Abstract: Background – In advanced, high-grade, recurrent, or metastatic sarcomas, chemotherapy is used; however, its effectiveness remains limited. Recently, in human medicine, patient-derived organoids have gained attention as a promising tool for predicting anticancer drug susceptibility, highlighting the potential of organoid-based platforms in personalized cancer treatment. Hypothesis/Objectives – This study aims to develop an organoid-based platform to visually quantify patient-derived organoid responses to chemotherapy, enabling personalized treatment strategies for canine sarcoma.
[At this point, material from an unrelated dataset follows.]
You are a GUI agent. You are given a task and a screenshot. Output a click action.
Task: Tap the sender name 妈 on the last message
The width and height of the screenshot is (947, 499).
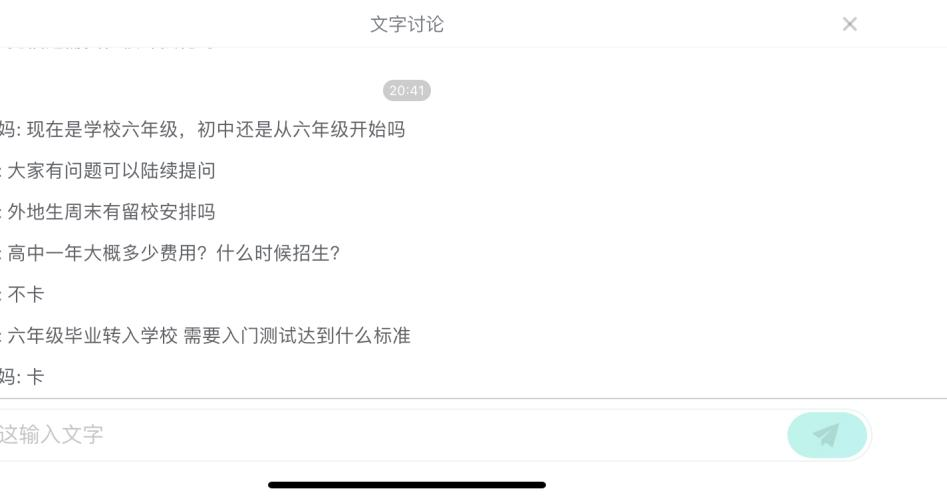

Animals - 10 dogs diagnosed with sarcoma at Korea Animal Medical Center between June 2024 and January 2025 Methods – Canine organoids were generated from tumor tissues through surgical excision confirmed as sarcoma by histopathology. Organoids were treated with chemotherapeutic and targeted drugs for 5 days, and cell viability was assessed using microscopy and a luminol-based assay for comparing drug sensitivities including doxorubicin, toceranib, cyclophosphamide, vincristine, epirubicin, and sorafenib. Results – A total of ten cases were identified, including soft tissue sarcoma (n=5), hemangiosarcoma (n=3), osteosarcoma (n=1), and stromal sarcoma (n=1). Among the tested chemotherapeutic agents, doxorubicin (n=6) exhibited the highest response rate, followed by toceranib (n=3) and mitoxantrone (n=1). The most effective drug varied among individual patients, regardless of tumor type, suggesting that treatment response may be highly patient-specific. Conclusions and Clinical Importance – The evaluation was conducted using a 3D organoid model in canine sarcoma patients. Based on the observed ex vivo responses, this approach could be considered as a tool for applying personalized chemotherapy in vivo. However, further research is needed to validate its clinical utility.